Get a textbook at your college or local library (online versions might also be floating around). Read a chapter every 1-2 weeks corresponding to the AAMC outline and more importantly TAKE NOTES - in these notes, write everything you remember without looking back IN YOUR OWN WORDS and then fill back on whatever you missed out. The most important thing from my experience (I'm not self-taught btw!) is to build a true intuition via two ways: 1) Equations and 2) Explanations. UNDERSTAND how an equation is derived. Then understand why it makes sense = explanations. Try to relate them to your own life/experiences - this is harder to do for electromagnetics, but in that case imagine yourself as a charge, current, etc. in an electric/magnetic field and so on. Of course this is idealistic, so at the minimum have succinct but well-explained notes for each chapter.
Once read, refresh everything by watching corresponding Khan academy video (use his actual physics series; MCAT ones are not that good). Then do TBR passages for that section.
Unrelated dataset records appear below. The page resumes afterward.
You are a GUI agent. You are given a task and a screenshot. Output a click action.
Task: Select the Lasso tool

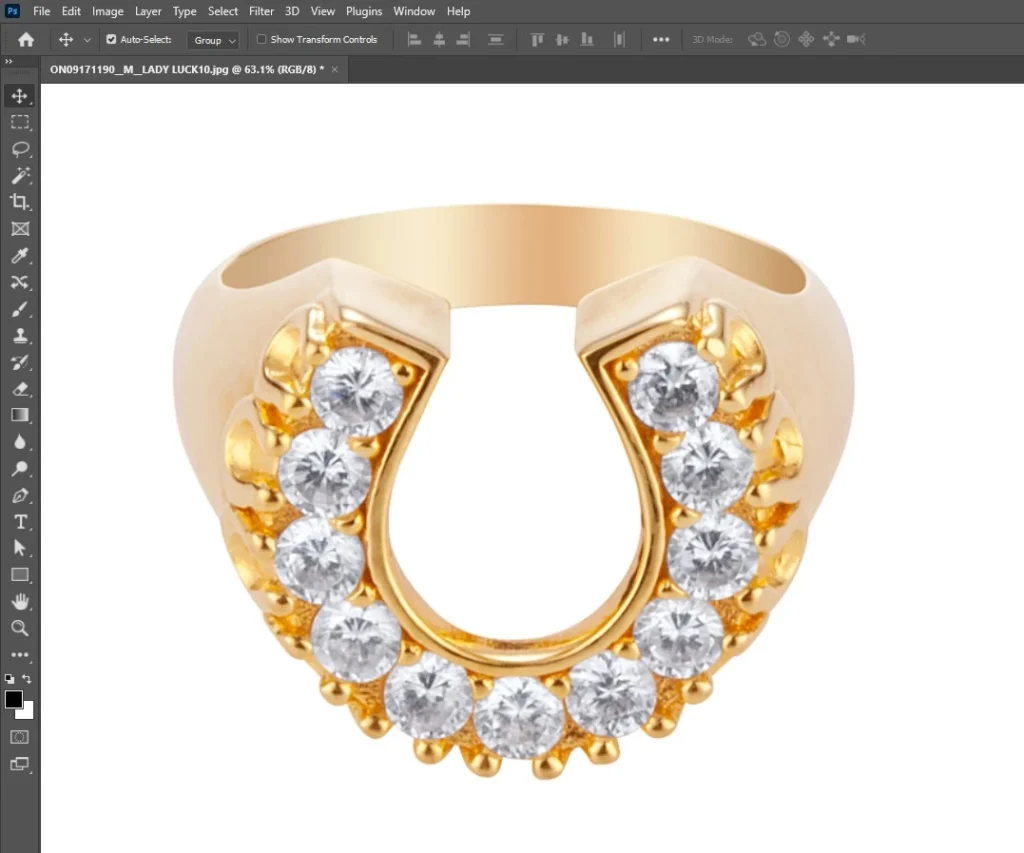(x=19, y=149)
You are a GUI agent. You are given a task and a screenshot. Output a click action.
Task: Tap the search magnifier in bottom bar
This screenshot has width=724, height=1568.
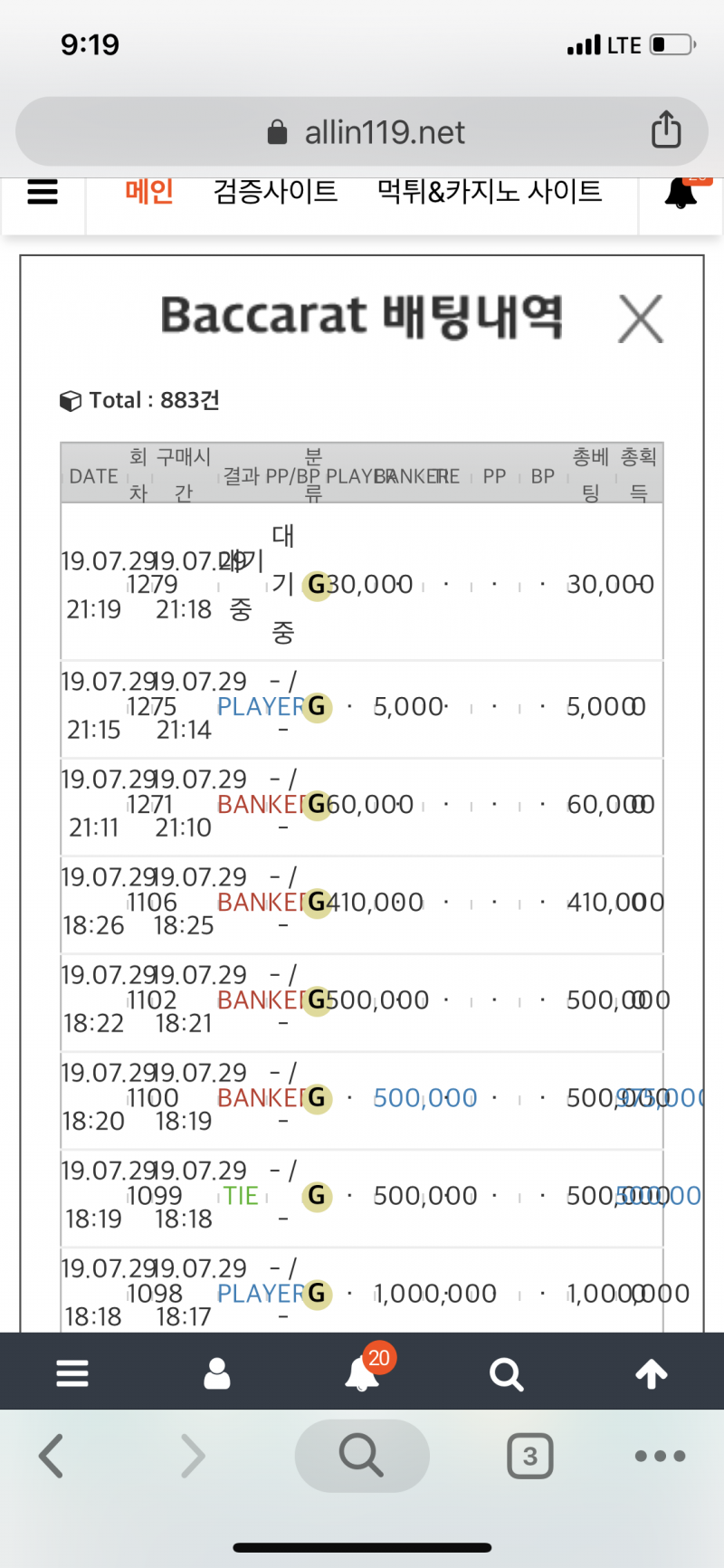[506, 1374]
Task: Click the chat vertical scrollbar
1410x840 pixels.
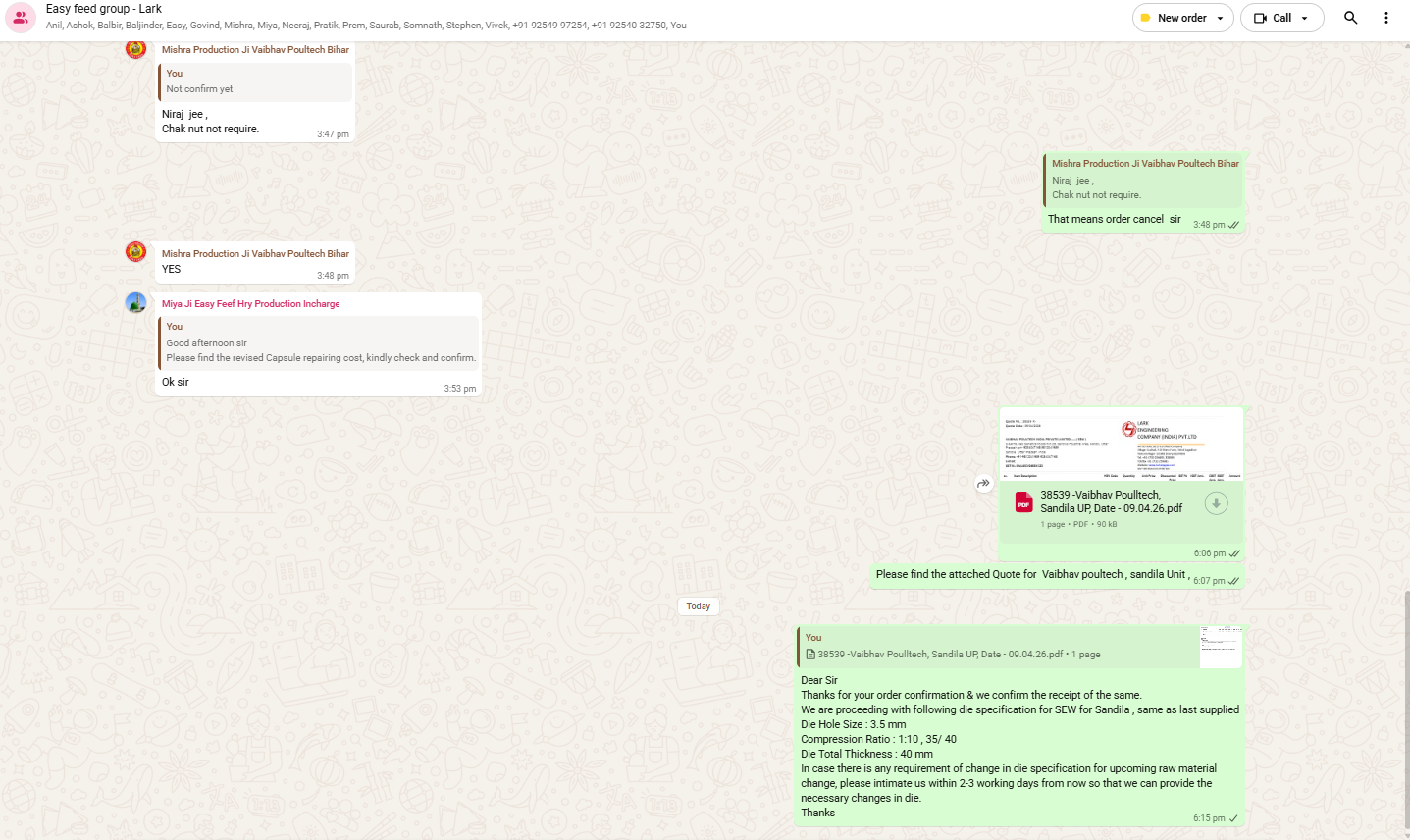Action: click(x=1405, y=707)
Also, how much do you need to study for the other sciences? If you are on a summer break and have done prereqs for the other 3 subjects, do this: in the next 2 weeks, don't touch the physics at all; spend it reviewing everything for bio, GC, and OC using TPR (TPR is the MCAT Goldilocks - not too detailed but still 110% of details needed for MCAT) or TBR with some daily passage practice. That way, during the school year you only need to learn physics on the side and can simply do practice questions for the other 3 subjects along the way.